I think it should be a fair place to start, maybe.

Well, a good foundation, anyway, I think.

Thanks for all the advice, my friends.


----------



## jigplums (Dec 15, 2006)

my bro plays dwarfs.
Advice: bolt throwers = good. games of 2000+ take the anvil, thorek ironbrow if you can afford it.


----------



## Frodo (Nov 13, 2007)

I have a huge army of dwarfs and beleive that you should not beef anything up. take warriors, lots of warriors, no command/sb/musician. I also take cannons, organ guns, slayers, ironbreakers and flame cannons. I dont really like longbeards or hammerers but thats just preference. for lords/heroes I take a lord, runelord w anvil of doom, runesmiths, master engineer and some description of slayer hero. the slayer I give an extra hw and then runes of fury. 8 attacks always hitting on 4+ or better, cant be bad. i put him with the slayer unit with Giant slayers @ the front and troll slayers @ the back. this can destroy almost any non shooty army. otherwise i take less slayers more warriors.


----------



## Words_of_Truth (Sep 20, 2007)

Personally do you want an army that just involves you rolling some dice for the whole game, or do you want to actully move and have fun making mistakes or getting one ups on the person you are playing.


----------



## ACoz (Oct 23, 2007)

Well, ideally, I'd like to have my Dwarfs not be a simple, static gun-line.

I've always thought Fantasy should be more about the brutal, hand-to-hand combat...

If I want to spend a game shooting at stuff, I'll play 40K.

I know dwarfs aren't going to win any foot races and all, but I'd still like something of a pro-active army.


----------



## osirisisdead (Oct 20, 2007)

Dwarf warriors are some of the best basic infantry in the game, cheap, T4 3+ save in hand to hand, high leadership. A few big blocks of them probably can't really go wrong...


----------



## Words_of_Truth (Sep 20, 2007)

Yeah dwarfs have some good hand to hand units, ironbreakers are awesome, especially when teamed up with some dwarfs that use two handed weapons.


----------



## Asmodai (Dec 30, 2006)

Everyone has their favorites.

I love Hammerers. Immune to Fear and Terror and Stubborn at Ld9 makes them one of the most reliable units in the game.
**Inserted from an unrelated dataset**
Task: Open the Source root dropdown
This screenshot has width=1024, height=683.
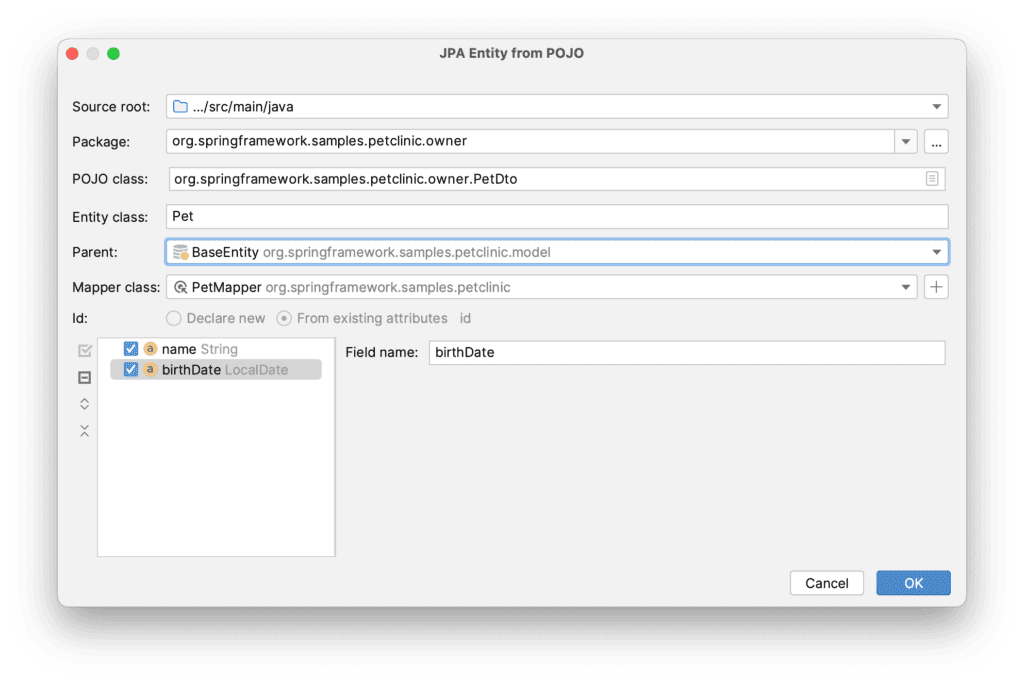Action: pyautogui.click(x=937, y=106)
I combine them with my Dwarf Lord's always strike first runic weapon so that they can get hit in too.


----------



## FrozenOrb (Dec 23, 2006)

Er guys, the plural of dwarf is _dwarves_.  That said my first ever miniature army was Dwarves and if I ever got into WHFB again I'd be tempted to go Dwarves sure. They're fun to paint and look great. Trouble is there's so many amazing races to choose from in FB.


----------



## Asmodai (Dec 30, 2006)

FrozenOrb said:


> Er guys, the plural of dwarf is _dwarves_.


Not with GW it isn't.

According to the Oxford English Dictionary both are acceptable, but Dwarfs is more common.

Dwarves has a certain literary appeal in modern fantasy because of its similarity to Elves (Elfs is wrong, btw), but both are acceptable.
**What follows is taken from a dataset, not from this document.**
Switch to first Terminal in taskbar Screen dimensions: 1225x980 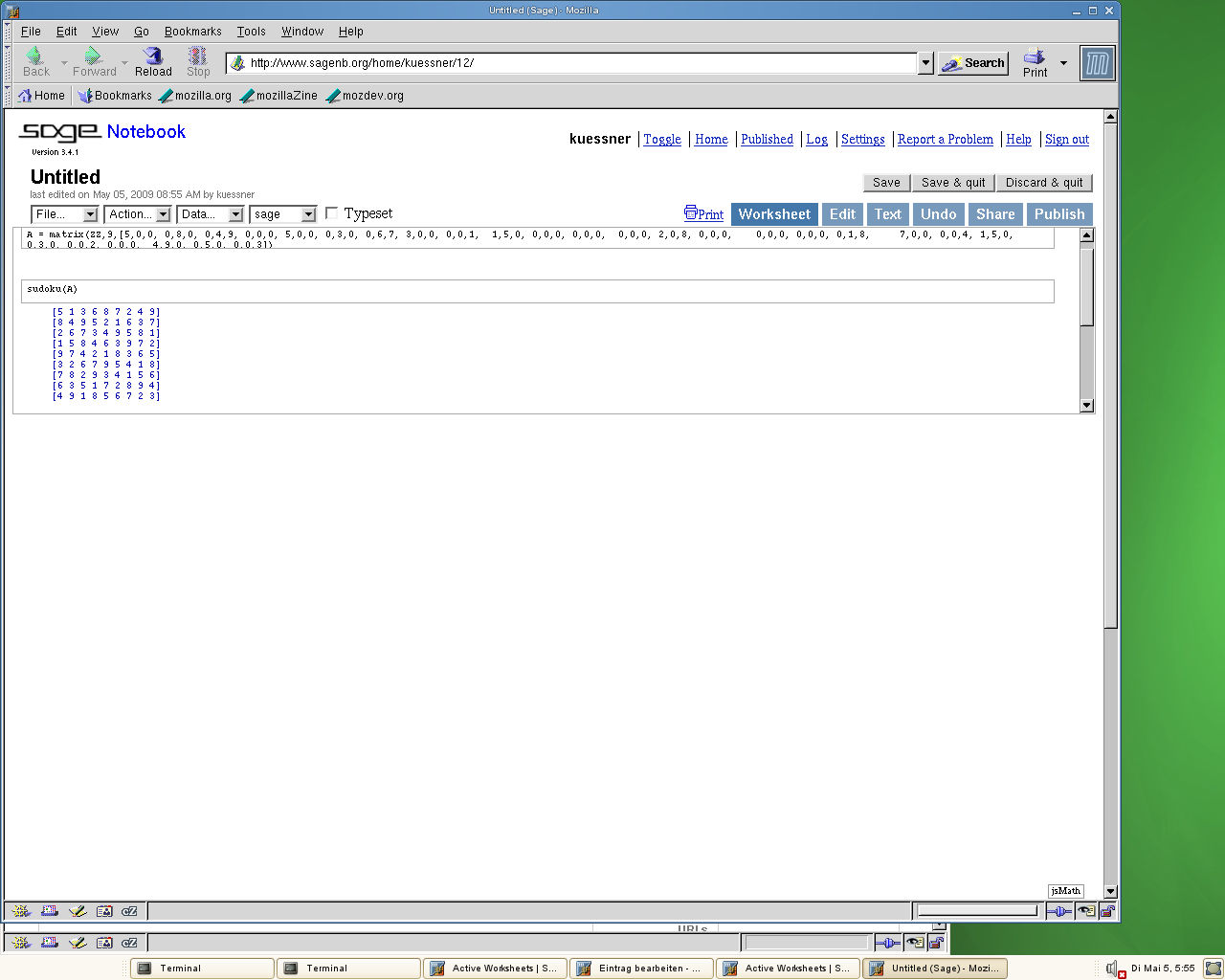(x=202, y=969)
Since Dwarfs is the term GW uses it only makes sense to use it when referring to GW Dwarfs.


----------



## Words_of_Truth (Sep 20, 2007)

FrozenOrb said:


> Er guys, the plural of dwarf is _dwarves_.  That said my first ever miniature army was Dwarves and if I ever got into WHFB again I'd be tempted to go Dwarves sure. They're fun to paint and look great. Trouble is there's so many amazing races to choose from in FB.
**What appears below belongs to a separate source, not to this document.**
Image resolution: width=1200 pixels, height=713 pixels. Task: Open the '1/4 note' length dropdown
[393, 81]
Dwarves is how to refer to them in lord of the rings, in warhammer its Dwarfs.


----------



## Frodo (Nov 13, 2007)

If you have enough guns (cannons, thunderers etc) on a hill you can make a wall or if you have the old army book *hammer* tactic and march your warriors slowly forwards while still protected by your shooties. slayers and gyrocopters are great in large battles but dont take the copter in small ones. also take rangers - in small games a 10-12 man unit with cbows in larger you can choose.


----------



## jigplums (Dec 15, 2006)

Yeah actually frozenorb the plural for warhammer is dwarfs. Freaky i know, like 40k eldars you wanna scream at people, but with this one its actually right. Apparently its because Dwarves are real life, so could offend people, so for fant its dwarfs


----------



## Asmodai (Dec 30, 2006)

jigplums said:


> Yeah actually frozenorb the plural for warhammer is dwarfs.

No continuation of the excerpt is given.